Our hero is a fresh-out-of-grad school scientist manhandled into being a spy for Pax, the sort-of Federation that rules most of the Galaxy in this far future of Human colonies grown large and independent. Pax was once a peacekeeping group, but we learn very quickly that they are now becoming ruled by accountants, folks whose worship of profit borders on insanity.
Pax sends Jereko Kosta off with instructions to spy on the Empyreans, a five-world system of Humans who have an edge. They have found tiny beings, spewed from a nearby black hole they named Angelmass, that seem to turn anyone who wears one into an improved person, both more ethical and more reasonable. Pax neglected to mention that Kosta is really supposed to be a decoy, a sacrificial lamb, to distract the Empyreans from initial setup to support an eventual invasion fleet.
Kosta is the original innocent, a lousy spy but a solid researcher. He crosses paths with Chandris: young, pretty, sharp-witted, but from a poor and crooked background. Fate pushes them together, in spite of initial dislike, because they both get caught up in questions about what the angels really are, how they work, and what is actually happening out at Angelmass. All the plot elements, the Pax invasion fleet, the angels, an Empyrean Senator who doubts the angels, the researchers who study the angels, collide in a tense finale that changes many things in all their worlds.

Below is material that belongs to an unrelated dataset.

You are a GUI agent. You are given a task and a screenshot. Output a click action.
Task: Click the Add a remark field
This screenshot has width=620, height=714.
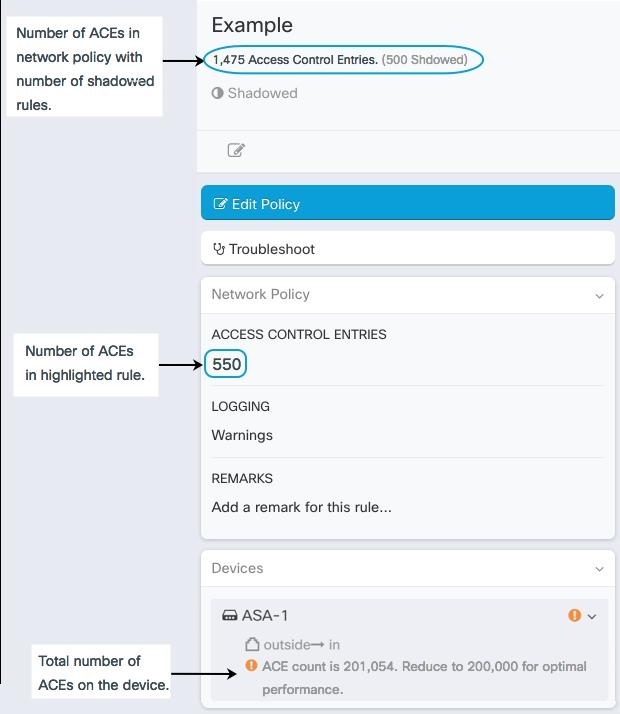(x=302, y=507)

Zahn has a number of well-developed characters (the starship captain is particularly well done, as are the other researchers at Angelmass Institute). He kept me turning pages, eager to see where this impressive max of speculative science and space opera was going, and he surprised me at the end. While his insights into Human nature are not exactly new deas, they are well observed.
Recommended by Ann Cecil .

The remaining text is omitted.